The EC authorisation is supported by positive data from the Phase ½ FOENIX-CCA2 clinical trial, in which Lytgobi showed a 42% objective response rate (ORR), and a median duration of response (DOR) of 9.7 months
EC grants conditional authorisation for Taiho’s Lytgobi. (Credit: Steve Buissinne from Pixabay)
Japanese pharmaceutical company Taiho has received the European Commission (EC) conditional marketing authorisation for Lytgobi (futibatinib) to treat a type of bile duct cancer.
Lytgobi is indicated for adults with metastatic cholangiocarcinoma (CCA) with a fibroblast growth factor receptor 2 (FGFR2) fusion, which progressed after at least one prior line of therapy.
EC grants conditional marketing authorisation for medicines that address an unmet medical need to treat serious diseases, whose benefits outweigh any risks associated with their usage.

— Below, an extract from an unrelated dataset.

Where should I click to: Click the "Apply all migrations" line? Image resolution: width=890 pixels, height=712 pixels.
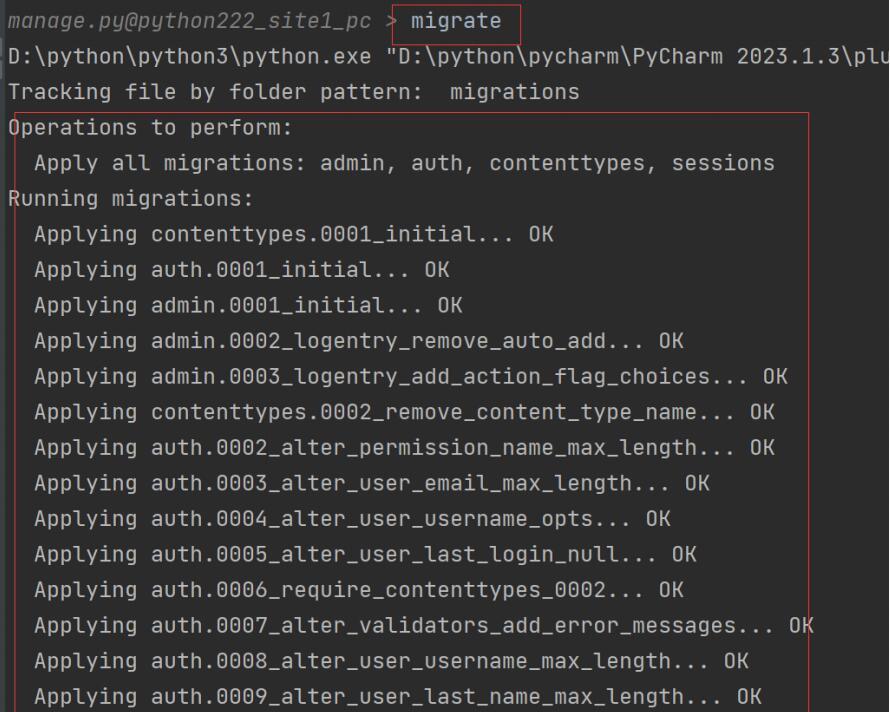point(404,163)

CCA is an aggressive cancer of the bile ducts, which is associated with poor outcomes and needs new treatment options with its growing prevalence worldwide.
Under the specific obligations related to the conditional marketing authorisation, Taiho is required to provide additional clinical data on Lytgobi, until October 2027.
Taiho Oncology Europe medical affairs vice president Peter Foertig said: “Today is an important day for current and future patients with CCA as well as the healthcare providers who treat them.
“Lytgobi is an oral molecularly targeted medication that may provide clinically meaningful outcomes for patients undergoing treatment for CCA.”
Taiho Pharmaceutical managing director and Taiho Oncology Europe chairman Atsushi Azuma said: “Patients with CCA are often diagnosed at an advanced stage when surgery is not an option. We are pleased that Lytgobi now will be a new treatment option for patients with CCA.”
The EC authorisation is supported by data from the FOENIX-CCA2 clinical trial in 103 patients, conducted in France, Germany, Italy, the Netherlands, Spain, and the UK.
In the clinical trial, patients received once-daily Lytgobi oral tablets at a dose of 20mg until disease progression or unacceptable toxicity.
Patients treated with Lytgobi showed a 42% objective response rate (ORR) as assessed by independent review, which is the primary endpoint.
Also, the drug resulted in a median duration of response (DOR) of 9.7 months, which is a key secondary endpoint, and a total of 72% of the responses lasted more than 6 months.
Lytgobi may cause serious adverse reactions, including hyperphosphatemia, nail disorders, constipation, alopecia, diarrhoea, dry mouth, fatigue, nausea, dry skin, increased AST, abdominal pain, stomatitis, and vomiting, among others.
The drug is not recommended for pregnant women unless their clinical condition requires it.
FOENIX-CCA2 trial investigator John Bridgewater said: “FGFR2 fusions/rearrangements are one of the most frequent actionable alterations in CCA. As an irreversibly binding FGFR inhibitor, LYTGOBI targets FGFR in a unique way and offers new hope in a disease that, for me, has been among the most challenging to treat in my career.”
Last year, Taiho agreed to acquire Cullinan Pearl, a subsidiary of Cullinan Oncology, for up to $405m, and to partner with Cullinan to develop its lead candidate, CLN-081/TAS6417.